• _Task data_:
= Beginning of Section =
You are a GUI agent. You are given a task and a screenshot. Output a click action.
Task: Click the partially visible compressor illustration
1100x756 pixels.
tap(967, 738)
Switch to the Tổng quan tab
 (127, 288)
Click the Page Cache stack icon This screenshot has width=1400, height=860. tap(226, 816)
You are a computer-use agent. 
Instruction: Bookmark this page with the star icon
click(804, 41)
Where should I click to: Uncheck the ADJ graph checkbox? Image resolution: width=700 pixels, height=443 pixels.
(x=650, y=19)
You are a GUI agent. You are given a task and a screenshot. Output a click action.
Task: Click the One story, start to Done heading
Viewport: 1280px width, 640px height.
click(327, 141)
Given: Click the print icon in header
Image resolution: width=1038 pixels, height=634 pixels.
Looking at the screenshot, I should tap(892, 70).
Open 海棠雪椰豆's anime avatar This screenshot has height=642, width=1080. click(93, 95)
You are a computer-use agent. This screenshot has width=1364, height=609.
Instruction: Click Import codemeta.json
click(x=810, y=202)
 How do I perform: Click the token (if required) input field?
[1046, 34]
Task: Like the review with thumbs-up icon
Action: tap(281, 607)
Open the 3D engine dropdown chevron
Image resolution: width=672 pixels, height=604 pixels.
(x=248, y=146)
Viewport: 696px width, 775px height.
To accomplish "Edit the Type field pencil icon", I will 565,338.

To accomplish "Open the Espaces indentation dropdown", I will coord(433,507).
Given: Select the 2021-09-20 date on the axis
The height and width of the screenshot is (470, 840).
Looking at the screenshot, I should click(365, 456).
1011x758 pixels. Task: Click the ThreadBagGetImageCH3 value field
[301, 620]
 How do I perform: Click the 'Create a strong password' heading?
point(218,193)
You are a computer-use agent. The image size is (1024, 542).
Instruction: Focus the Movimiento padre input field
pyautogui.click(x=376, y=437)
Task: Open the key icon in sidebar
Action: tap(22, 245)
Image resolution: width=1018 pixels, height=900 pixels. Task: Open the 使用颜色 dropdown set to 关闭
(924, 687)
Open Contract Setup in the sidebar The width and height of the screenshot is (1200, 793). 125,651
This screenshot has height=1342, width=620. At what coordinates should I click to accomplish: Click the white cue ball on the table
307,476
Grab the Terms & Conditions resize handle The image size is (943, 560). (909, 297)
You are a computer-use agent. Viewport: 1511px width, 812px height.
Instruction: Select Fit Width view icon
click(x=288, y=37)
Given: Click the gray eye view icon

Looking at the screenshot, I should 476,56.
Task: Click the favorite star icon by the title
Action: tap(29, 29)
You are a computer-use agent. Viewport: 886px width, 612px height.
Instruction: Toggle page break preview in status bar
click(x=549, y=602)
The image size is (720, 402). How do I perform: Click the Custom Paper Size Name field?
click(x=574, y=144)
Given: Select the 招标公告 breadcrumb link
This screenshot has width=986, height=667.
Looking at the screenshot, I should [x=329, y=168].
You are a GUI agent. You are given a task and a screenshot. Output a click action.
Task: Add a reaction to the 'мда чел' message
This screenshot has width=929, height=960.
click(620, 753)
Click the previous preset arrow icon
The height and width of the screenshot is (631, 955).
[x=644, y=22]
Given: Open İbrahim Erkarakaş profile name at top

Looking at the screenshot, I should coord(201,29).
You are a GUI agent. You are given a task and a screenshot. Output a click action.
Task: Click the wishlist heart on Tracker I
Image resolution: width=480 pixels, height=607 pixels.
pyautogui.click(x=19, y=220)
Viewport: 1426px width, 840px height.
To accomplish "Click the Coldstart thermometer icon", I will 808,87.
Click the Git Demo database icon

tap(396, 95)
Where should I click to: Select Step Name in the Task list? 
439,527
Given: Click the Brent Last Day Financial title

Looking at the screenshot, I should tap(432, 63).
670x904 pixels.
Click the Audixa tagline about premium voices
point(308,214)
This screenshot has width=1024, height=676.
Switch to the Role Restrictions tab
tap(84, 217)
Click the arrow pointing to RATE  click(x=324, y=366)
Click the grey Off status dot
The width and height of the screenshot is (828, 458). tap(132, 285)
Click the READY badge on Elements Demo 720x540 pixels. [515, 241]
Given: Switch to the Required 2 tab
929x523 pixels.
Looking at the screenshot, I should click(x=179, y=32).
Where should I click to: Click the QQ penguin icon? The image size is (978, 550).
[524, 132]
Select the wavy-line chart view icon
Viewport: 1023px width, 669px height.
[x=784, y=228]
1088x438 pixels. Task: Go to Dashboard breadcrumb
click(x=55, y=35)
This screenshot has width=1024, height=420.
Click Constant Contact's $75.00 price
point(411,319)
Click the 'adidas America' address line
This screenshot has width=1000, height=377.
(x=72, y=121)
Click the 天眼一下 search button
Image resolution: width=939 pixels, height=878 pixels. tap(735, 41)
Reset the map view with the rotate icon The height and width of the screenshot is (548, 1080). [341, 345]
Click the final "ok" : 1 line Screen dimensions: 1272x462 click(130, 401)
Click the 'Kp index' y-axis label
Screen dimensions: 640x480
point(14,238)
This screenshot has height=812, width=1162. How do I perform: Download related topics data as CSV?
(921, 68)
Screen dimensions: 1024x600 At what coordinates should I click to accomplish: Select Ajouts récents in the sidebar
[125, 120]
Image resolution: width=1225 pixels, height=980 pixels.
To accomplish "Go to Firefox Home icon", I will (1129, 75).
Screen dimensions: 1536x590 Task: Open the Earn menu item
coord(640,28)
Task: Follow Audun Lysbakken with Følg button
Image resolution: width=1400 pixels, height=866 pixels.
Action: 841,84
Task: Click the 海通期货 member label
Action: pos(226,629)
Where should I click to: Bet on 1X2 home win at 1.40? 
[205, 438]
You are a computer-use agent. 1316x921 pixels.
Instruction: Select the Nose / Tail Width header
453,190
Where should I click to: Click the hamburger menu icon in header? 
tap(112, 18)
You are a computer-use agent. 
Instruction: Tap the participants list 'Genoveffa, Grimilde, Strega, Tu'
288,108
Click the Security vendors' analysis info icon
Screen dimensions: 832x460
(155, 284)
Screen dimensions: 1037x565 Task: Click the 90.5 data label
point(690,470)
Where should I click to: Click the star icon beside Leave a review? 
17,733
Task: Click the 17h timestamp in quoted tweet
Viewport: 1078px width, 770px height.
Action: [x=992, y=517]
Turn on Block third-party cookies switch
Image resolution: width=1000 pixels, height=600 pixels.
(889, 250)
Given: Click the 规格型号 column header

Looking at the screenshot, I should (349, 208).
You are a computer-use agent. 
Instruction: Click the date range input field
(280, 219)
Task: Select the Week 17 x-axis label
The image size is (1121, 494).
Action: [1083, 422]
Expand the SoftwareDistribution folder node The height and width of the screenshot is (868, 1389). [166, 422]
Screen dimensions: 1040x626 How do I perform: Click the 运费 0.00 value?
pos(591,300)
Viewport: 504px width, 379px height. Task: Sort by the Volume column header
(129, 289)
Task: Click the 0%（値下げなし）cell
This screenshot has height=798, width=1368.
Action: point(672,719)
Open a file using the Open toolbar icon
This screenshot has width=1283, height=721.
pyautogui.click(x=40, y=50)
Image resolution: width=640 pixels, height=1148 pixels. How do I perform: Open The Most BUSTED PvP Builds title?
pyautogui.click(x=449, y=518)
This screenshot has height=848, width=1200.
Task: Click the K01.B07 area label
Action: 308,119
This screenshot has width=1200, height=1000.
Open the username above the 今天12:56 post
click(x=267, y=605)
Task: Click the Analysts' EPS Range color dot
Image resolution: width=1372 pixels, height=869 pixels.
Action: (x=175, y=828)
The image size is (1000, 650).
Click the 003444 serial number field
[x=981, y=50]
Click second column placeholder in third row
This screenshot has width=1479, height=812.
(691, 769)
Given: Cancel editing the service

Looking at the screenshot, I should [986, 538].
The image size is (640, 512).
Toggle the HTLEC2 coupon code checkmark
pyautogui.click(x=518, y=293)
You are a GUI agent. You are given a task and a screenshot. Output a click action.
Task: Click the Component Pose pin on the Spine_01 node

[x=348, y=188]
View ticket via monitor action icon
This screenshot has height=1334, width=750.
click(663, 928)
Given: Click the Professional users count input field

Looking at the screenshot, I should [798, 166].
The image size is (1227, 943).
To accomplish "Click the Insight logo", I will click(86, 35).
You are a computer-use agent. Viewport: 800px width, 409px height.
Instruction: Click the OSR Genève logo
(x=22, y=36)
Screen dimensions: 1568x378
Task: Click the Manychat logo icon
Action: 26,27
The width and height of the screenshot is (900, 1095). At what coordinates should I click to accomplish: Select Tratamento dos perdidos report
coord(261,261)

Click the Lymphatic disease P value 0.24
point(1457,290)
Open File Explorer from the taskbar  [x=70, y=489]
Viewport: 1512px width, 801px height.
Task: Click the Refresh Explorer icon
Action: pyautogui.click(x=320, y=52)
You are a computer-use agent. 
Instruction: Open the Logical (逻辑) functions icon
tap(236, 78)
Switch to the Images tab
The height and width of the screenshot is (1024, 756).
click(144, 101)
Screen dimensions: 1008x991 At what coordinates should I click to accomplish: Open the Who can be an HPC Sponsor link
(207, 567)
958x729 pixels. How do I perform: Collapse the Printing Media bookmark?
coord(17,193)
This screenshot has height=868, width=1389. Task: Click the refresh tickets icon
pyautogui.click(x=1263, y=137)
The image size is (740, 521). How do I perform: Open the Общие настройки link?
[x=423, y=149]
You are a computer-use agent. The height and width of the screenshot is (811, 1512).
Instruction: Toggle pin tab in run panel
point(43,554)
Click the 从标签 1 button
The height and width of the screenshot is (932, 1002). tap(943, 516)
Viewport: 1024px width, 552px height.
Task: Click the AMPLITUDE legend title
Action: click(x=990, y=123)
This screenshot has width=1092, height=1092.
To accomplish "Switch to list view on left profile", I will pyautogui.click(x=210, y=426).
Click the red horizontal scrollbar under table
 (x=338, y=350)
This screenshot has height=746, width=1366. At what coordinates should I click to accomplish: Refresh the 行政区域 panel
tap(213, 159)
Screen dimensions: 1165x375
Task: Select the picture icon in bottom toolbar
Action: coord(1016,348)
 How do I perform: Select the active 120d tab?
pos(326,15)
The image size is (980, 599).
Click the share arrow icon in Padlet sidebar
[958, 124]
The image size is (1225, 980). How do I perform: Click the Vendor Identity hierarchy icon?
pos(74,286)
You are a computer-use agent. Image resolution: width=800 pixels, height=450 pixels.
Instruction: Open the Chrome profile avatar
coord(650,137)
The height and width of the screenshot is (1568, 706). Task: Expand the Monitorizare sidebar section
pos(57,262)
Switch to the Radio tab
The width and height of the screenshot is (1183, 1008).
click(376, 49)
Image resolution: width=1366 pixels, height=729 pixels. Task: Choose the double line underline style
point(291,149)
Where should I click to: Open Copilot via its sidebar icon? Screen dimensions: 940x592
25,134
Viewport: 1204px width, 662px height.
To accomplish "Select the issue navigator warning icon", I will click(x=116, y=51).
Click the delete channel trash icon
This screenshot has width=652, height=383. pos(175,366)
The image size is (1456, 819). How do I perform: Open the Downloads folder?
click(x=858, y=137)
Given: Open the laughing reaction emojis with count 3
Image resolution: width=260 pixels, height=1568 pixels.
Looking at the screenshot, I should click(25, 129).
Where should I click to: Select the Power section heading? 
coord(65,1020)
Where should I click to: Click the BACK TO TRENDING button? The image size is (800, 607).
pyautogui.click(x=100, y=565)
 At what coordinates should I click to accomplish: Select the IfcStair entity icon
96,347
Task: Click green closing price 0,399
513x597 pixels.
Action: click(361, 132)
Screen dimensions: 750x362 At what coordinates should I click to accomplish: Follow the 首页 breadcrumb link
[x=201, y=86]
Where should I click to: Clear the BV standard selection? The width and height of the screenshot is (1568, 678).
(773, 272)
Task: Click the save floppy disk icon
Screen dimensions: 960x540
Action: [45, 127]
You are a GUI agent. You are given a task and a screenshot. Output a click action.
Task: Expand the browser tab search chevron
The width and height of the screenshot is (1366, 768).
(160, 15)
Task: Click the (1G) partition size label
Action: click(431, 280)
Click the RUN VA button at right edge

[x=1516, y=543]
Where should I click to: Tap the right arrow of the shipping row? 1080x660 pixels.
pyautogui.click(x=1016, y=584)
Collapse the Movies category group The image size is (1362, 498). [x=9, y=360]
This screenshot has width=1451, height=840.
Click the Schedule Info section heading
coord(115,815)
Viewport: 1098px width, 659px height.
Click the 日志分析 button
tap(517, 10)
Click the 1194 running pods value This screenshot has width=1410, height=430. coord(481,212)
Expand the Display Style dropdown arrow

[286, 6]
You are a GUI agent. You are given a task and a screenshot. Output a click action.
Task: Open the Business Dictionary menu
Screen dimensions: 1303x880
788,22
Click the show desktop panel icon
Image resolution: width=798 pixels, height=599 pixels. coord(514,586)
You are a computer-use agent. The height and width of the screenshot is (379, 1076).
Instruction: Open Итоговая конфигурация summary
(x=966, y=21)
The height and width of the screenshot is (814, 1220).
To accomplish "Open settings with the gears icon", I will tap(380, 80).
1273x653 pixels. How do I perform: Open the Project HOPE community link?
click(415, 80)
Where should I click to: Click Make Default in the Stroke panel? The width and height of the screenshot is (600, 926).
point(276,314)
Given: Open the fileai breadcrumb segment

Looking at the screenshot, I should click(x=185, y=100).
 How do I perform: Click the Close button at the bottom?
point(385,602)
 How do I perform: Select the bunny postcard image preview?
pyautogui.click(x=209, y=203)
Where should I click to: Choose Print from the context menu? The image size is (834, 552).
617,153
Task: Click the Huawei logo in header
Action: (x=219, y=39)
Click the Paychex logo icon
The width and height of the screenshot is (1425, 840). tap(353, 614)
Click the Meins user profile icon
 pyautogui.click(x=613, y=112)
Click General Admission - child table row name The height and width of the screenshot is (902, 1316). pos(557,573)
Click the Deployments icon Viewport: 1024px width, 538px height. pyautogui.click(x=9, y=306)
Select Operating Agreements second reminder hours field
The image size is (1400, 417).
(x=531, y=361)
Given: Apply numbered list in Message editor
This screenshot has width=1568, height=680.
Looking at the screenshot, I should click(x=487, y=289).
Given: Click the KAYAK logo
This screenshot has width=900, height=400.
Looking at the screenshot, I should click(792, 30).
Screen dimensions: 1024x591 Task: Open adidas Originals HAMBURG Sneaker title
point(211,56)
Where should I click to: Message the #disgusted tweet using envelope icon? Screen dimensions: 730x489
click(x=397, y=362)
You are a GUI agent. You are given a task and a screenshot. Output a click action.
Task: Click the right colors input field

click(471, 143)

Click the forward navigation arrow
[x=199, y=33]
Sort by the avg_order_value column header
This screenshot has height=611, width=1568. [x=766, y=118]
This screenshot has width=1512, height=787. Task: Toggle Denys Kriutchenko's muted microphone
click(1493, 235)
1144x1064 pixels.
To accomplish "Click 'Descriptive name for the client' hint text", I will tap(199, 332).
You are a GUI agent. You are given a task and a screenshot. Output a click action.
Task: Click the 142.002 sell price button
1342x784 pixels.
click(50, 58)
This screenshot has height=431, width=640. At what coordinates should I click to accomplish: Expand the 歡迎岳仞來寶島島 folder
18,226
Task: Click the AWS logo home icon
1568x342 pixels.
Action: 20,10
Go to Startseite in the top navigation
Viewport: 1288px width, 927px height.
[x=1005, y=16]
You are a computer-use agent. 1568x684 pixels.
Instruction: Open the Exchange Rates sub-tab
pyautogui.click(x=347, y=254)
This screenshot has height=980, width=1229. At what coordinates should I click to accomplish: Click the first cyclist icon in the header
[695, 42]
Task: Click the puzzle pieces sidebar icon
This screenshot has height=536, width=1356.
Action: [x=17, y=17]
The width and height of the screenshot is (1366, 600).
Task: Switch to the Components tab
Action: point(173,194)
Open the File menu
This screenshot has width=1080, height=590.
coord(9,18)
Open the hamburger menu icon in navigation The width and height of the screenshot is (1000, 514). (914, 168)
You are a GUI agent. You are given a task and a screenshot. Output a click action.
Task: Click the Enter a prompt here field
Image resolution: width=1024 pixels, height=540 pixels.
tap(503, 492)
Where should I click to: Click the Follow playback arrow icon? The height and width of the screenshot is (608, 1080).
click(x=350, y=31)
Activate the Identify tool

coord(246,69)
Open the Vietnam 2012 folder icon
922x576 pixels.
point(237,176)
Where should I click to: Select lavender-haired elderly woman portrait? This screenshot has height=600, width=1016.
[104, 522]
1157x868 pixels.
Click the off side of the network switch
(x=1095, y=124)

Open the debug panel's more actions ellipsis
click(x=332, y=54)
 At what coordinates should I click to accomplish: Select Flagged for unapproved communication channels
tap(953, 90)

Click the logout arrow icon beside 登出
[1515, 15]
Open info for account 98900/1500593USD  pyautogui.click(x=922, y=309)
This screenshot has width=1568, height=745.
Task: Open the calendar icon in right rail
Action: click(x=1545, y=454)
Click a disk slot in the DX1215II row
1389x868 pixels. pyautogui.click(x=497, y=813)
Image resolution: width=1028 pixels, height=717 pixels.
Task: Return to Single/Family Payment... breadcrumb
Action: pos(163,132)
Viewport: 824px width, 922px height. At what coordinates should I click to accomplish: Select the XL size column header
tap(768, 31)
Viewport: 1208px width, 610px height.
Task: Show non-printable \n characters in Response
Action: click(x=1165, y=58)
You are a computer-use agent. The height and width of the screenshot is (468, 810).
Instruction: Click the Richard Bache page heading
= End of Section =
Your answer should be the exact lines above from the one with "Viewport: 1204px width, 662px height." through the one with "Given: Open the laughing", both included, and nothing besides.

• _Exercise result_:
Viewport: 1204px width, 662px height.
To accomplish "Select the issue navigator warning icon", I will click(x=116, y=51).
Click the delete channel trash icon
This screenshot has width=652, height=383. pos(175,366)
The image size is (1456, 819). How do I perform: Open the Downloads folder?
click(x=858, y=137)
Given: Open the laughing reaction emojis with count 3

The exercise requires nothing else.